Fire making capability is another area where it makes sense to build redundancy into your system. The importance of having the ability to make fire in a wilderness survival scenario can’t be overstated. Waterproof matches, lighters, and firesteel are all lightweight, compact options for getting a flame or spark. Depending on conditions and surrounding topography, a firestarter may also be handy to build and sustain a fire. Military-grade Ready Fuel, offered exclusively by The Ready Project, makes a great lightweight addition to this system.
7) Repair Kit and Tools
A repair kit can come in handy for fixing puncures to your tent or air matress on a backpacking trip, but the truth is they often get forgotten and left at home. Make McGyver proud and pack a little duct tape. Instead of carrying a big, bulky roll, wrap a 10-20 foot length around an old credit card for a lightweight and compact solution. Also consider adding a knife and/or multi-tool to this system. A good knife will sharpen easily, hold an edge and be comfortable to work with. A 4 ½ - 6” blade should be able to handle general-purpose tasks. Typically fixed blades are stronger and more durable than folding options. A multi-tool can provide a back-up blade and may inlude other tools such as scissors, pliers, wire cutters, screwdrivers, can openers, etc. Shop multi-tool options available at The Ready Project.

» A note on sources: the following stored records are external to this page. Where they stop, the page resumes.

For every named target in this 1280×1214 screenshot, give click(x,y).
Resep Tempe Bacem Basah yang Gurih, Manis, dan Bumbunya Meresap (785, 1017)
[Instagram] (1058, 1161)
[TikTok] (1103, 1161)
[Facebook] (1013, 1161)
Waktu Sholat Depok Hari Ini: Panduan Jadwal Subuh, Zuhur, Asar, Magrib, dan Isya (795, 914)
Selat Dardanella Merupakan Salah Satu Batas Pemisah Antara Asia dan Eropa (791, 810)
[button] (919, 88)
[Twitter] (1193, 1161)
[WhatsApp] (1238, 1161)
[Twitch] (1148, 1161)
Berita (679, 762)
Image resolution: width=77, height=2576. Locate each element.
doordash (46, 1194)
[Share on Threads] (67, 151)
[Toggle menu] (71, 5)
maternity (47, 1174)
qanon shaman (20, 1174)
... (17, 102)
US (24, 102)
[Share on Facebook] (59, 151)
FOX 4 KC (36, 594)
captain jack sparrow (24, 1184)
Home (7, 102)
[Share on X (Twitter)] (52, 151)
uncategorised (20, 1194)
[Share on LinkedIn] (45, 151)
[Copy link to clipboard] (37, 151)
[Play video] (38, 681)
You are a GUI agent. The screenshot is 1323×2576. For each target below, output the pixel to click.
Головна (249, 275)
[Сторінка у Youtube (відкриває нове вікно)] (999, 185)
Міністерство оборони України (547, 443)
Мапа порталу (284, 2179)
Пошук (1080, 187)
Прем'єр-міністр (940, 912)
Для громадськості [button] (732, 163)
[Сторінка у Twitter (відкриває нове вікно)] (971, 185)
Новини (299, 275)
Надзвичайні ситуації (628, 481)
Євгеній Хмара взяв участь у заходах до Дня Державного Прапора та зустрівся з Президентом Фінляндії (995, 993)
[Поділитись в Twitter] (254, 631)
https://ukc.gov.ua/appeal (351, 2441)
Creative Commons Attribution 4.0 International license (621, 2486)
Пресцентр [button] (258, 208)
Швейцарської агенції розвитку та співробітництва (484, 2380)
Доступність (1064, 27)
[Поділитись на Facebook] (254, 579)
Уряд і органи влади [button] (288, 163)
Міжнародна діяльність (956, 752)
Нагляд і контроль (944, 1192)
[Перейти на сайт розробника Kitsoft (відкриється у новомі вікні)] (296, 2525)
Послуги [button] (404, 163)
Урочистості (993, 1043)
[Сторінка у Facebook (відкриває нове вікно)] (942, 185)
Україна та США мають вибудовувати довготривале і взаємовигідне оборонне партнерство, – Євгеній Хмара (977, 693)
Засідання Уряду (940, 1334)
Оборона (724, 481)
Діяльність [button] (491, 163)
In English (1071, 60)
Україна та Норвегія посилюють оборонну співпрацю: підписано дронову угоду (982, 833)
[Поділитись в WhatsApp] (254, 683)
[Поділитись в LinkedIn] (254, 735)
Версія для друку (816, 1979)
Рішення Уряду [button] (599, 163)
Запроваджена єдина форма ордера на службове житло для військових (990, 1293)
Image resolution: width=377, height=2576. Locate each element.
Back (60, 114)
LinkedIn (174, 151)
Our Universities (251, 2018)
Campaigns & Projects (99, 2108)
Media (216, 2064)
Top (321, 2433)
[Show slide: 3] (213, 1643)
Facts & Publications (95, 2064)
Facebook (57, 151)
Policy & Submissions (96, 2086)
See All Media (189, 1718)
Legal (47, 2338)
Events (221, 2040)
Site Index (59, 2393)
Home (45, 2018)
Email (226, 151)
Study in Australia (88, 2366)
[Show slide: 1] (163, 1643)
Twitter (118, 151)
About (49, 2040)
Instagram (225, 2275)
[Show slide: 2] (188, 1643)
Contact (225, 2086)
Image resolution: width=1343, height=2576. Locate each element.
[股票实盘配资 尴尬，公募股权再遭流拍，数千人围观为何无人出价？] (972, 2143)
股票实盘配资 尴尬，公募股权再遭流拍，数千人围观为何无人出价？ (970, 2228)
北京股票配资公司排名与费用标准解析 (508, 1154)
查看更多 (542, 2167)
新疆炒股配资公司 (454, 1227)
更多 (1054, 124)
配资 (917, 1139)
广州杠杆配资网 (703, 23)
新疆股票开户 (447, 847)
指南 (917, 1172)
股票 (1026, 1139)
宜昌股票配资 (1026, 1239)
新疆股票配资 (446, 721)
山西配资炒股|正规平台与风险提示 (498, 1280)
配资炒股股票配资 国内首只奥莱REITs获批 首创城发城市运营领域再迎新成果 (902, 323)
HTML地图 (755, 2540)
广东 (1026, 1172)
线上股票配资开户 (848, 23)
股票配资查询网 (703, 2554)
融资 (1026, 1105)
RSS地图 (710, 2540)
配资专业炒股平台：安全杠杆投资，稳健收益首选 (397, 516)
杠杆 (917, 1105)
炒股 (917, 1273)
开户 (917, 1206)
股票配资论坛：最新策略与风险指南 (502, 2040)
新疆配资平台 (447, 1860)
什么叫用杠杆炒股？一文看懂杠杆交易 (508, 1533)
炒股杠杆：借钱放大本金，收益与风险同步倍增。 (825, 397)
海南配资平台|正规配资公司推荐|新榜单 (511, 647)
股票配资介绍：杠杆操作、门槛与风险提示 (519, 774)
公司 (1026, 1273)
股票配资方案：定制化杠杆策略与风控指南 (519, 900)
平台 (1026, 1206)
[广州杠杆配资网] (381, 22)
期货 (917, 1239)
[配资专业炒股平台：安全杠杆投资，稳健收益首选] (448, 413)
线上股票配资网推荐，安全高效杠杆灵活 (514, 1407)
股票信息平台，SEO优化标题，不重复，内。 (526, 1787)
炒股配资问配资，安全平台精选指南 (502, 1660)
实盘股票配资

8 ) Nutrition (extra food)
Being able to sustain yourself for an extended period of time means that you include additional food above and beyond your calculated requirements. Plan on an extra day’s worth as a minimum. Freeze dried meals, energy bars, trail mix, etc. are a good place to start. Food choices that require little or no preparation are preferable to time intensive options, in case you are injured or have a failure in another system (fire, water, etc). Be sure that your additions provide a mix of carbs, proteins and fats to keep your body and mind functioning at an optimal level.
9) Hydration (extra water)
Plan on carrying at least 1 water reservoir - canteen, bottle water bladder or similar. Be sure to research ahead of time the availability of water in the area you’ll be visiting and depending on weather, season and climate, you may want to add additional water storage capabilities. Be sure to include a method or two (notice a theme developing?) to treat drinking water, whether it’s boiling, a handheld filter or chemical treatment. Shop The Ready Project’s selection of filters and purifiers.
10) Emergency Shelter
The ability to get out of the elements (wind, rain, etc.) may be key to preserving core temperatures and maintaining bodily function in an emergency scenario. Lightweight and compact emergency shelter choices include packing a tarp, a bivy sack, an emergency space blanket or even an oversized trash bag. The Adventure Medical Heatsheets Emergency Bivy offers considerable protection, reflecting 90% of body heat in a small and light (3.5 oz) form factor.
Hopefully as you’ve been reading through this list you’ve been able to see that multiple items working in tandem create systems that could help sustain life in an emergency scenario. Chances are you’ve thought of other items or systems you would incorporate into your loadout. Start working through your personalized list and put your systems to use. By getting out and testing your equipment you’ll become better acquainted with their strengths and shortcomings. Over time you’ll be able to develop systems that will build your confidence, increase your ability to handle a crisis situation and help you Live Life Ready™.